===== Record list =====

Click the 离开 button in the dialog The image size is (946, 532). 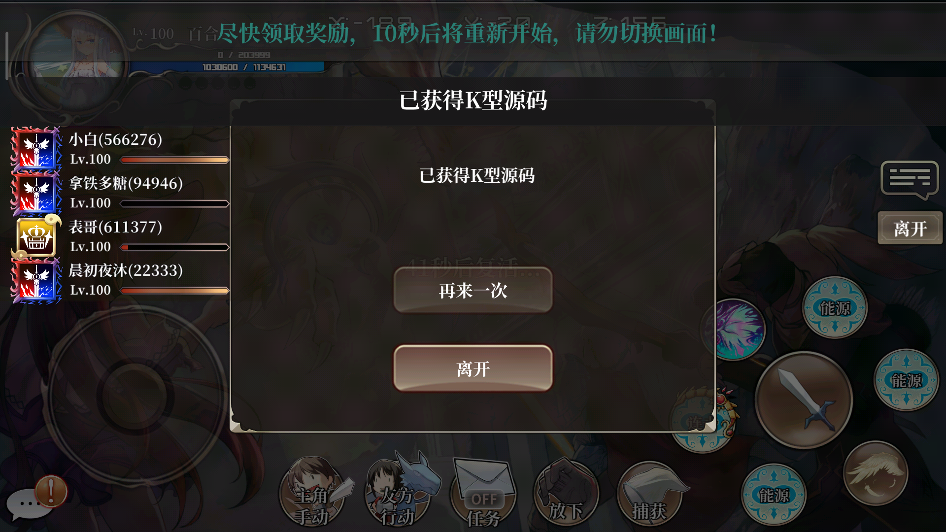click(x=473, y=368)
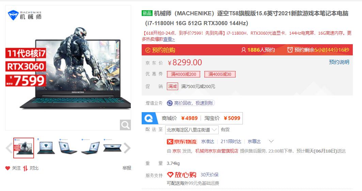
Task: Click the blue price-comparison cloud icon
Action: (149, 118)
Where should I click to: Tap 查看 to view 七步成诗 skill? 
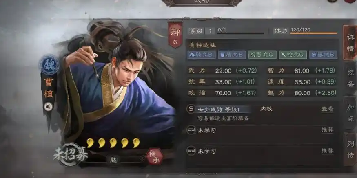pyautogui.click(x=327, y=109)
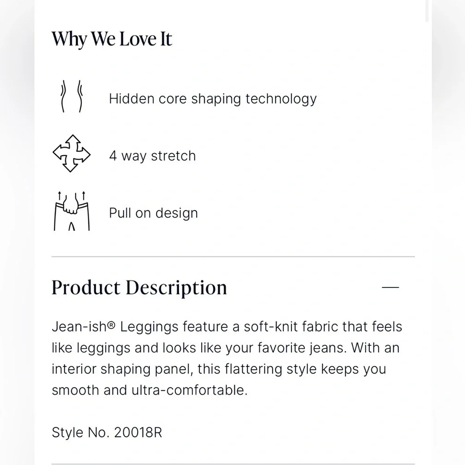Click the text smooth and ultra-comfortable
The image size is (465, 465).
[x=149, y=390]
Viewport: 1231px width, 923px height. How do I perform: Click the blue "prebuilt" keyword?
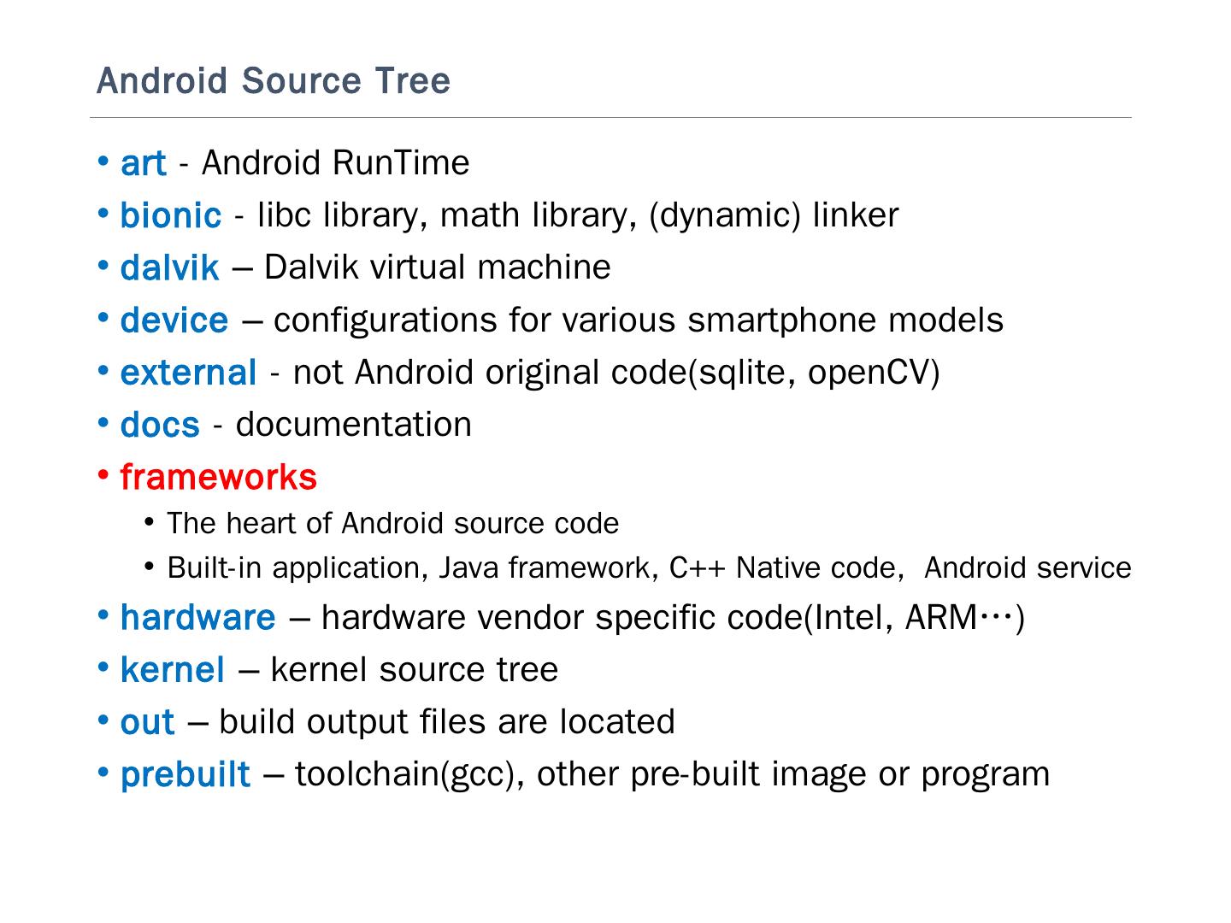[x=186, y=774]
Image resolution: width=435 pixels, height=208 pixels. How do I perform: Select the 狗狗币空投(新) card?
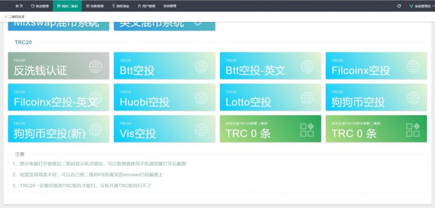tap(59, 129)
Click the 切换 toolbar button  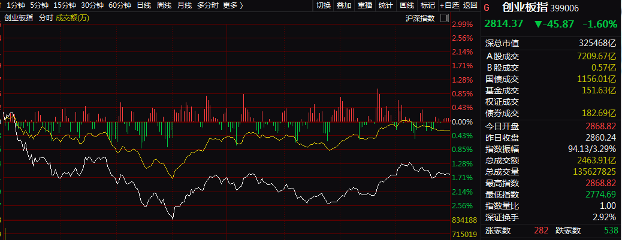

=====

» **Exercise prompt**:
Can you render the lines from the one containing "Where should I" through the last line as a numbered list, skipping any blank lines and leaving the pictures out?

» **Written solution**:
1. Where should I click to: Tap 查看 to view 七步成诗 skill? 
2. pyautogui.click(x=327, y=109)
3. Click the text smooth and ultra-comfortable
4. The image size is (465, 465).
5. [x=149, y=390]
6. Viewport: 1231px width, 923px height. How do I perform: Click the blue "prebuilt" keyword?
7. [x=186, y=774]
8. Image resolution: width=435 pixels, height=208 pixels. How do I perform: Select the 狗狗币空投(新) card?
9. tap(59, 129)
10. Click the 切换 toolbar button  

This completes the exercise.